It is thought that the history of "moving dolls" is quite long in Japan. At the very least, in the Heian period (784-1185), there was a group of artists who traveled all over the country performing as "puppet operators." These itinerant performers were known as kairaishi and kugutsumawashi\both of which mean "doll manipulators." By the thirteenth century, these traveling "puppeteers" had become attached to shrines and temples, and, through becoming connected with joruri at the end of the sixteenth century, the art of the puppeteers was no longer seen on the streets but in small halls.
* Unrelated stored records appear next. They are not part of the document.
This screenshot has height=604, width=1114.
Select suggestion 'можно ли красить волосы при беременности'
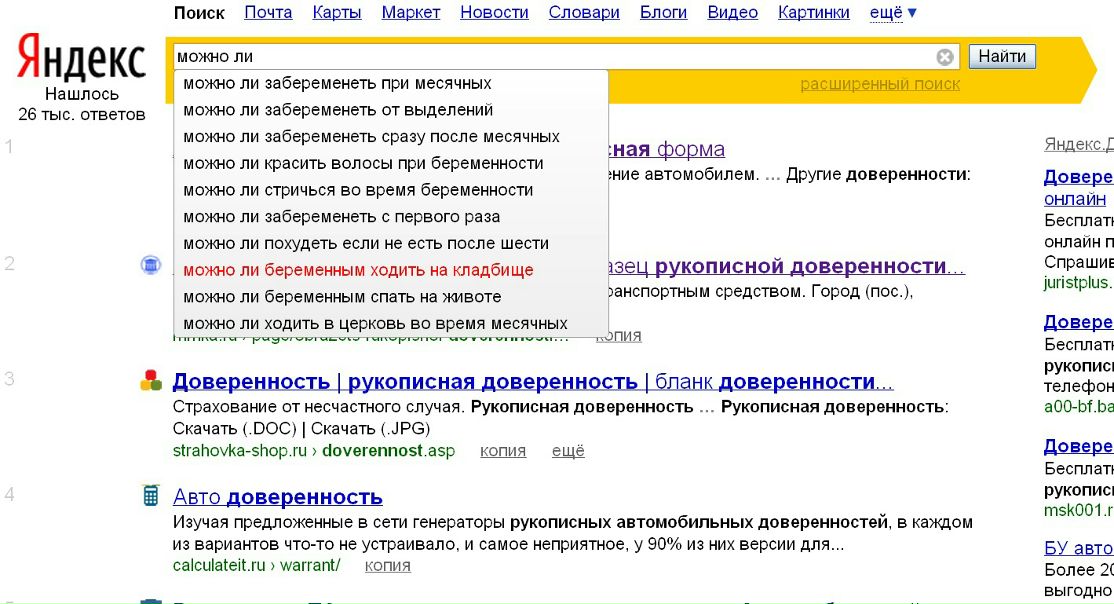coord(363,163)
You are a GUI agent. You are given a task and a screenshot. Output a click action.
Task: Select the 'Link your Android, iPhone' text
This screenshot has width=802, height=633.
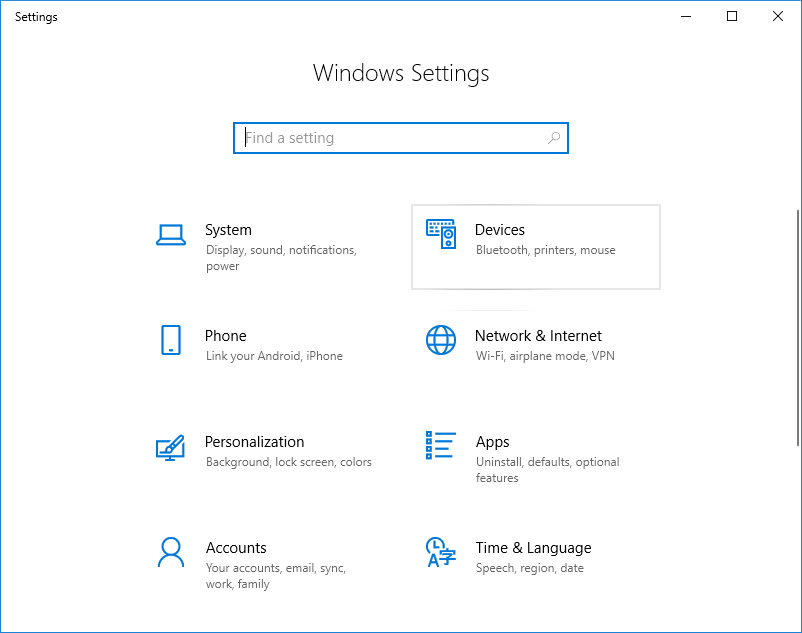coord(274,356)
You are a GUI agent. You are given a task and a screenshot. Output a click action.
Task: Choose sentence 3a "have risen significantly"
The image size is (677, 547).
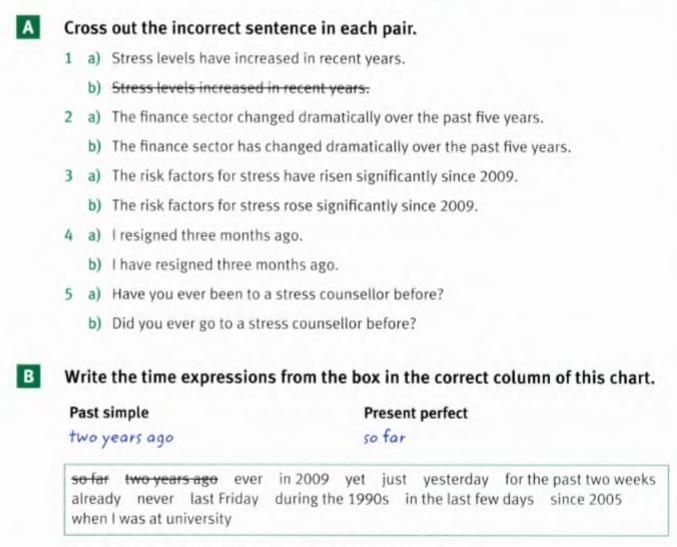[314, 177]
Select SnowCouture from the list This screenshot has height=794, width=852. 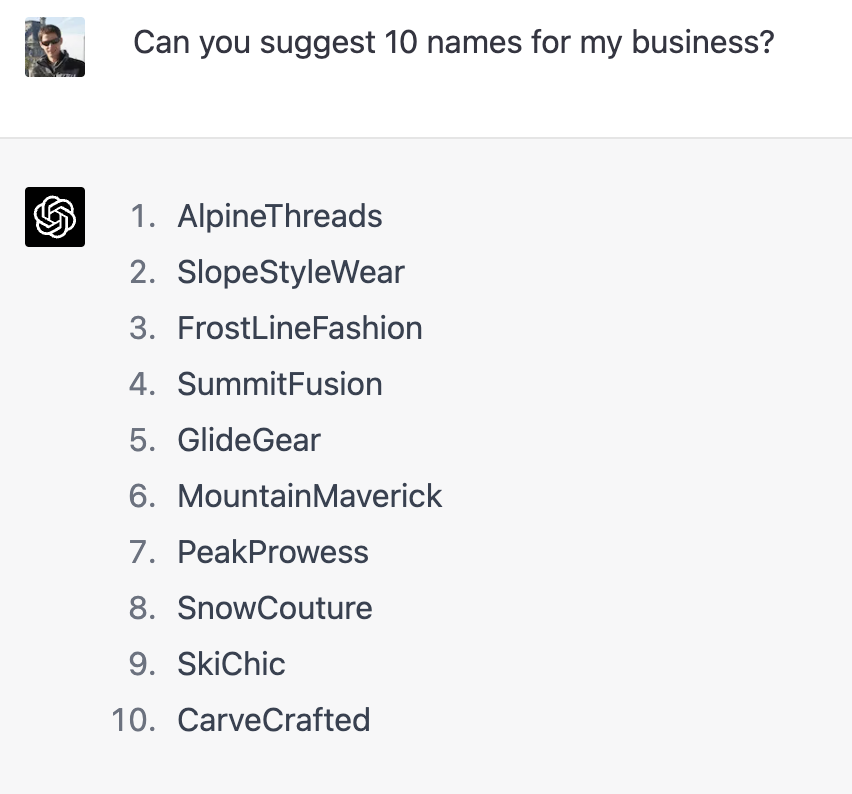coord(275,608)
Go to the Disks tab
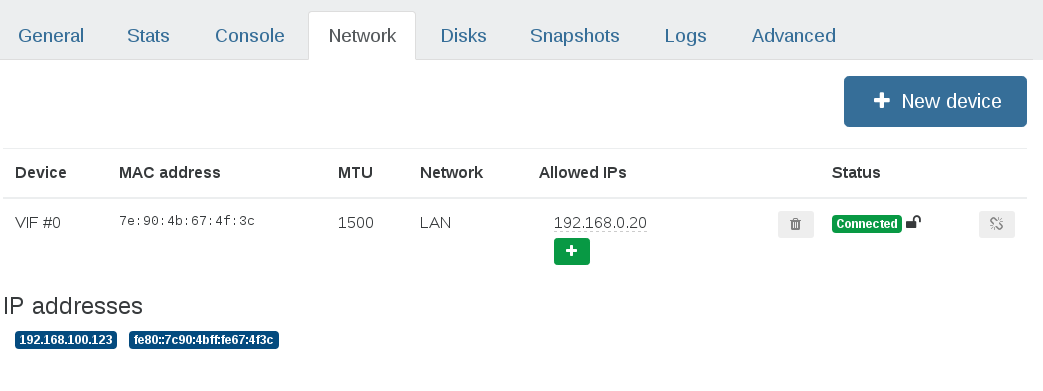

In the beginning, they were only "small halls" in name, as the puppeteers would stretch shoulder-high curtains, from behind which they would hold the puppets above the curtain as they operated them, and joruri was also performed in this manner. The puppets had no feet, so the operators had to thrust their hands in the hems to make the "feet" move; but the dolls had moveable hands and arms that could be manipulated to perform simple movements. At about the time that the Takemoto-za was opened, the puppets were small and manipulated only by a single operator. But as time went by, improvements were made, such that by 1734 a plan was devised to have three operators per puppet. Two years later, the size of the dolls was doubled, making them close to the size used today (which is about 2/3 the height of the average person). It is also thought that the stage itself was changed at about the same time in order to accommodate the three manipulators.

After the collapse of both the Takemoto-za and the Toyotake-za puppet theatres, a small joruri hall was opened near Kozu Bridge in Osaka, and in 1811 it found itself within the precincts of the Inari Shrine. The proprietor was a man named Uemura Bunrakuken, and it was in 1872, after it was relocated to Matsushima, that the hall became officially known as the Bunraku-za.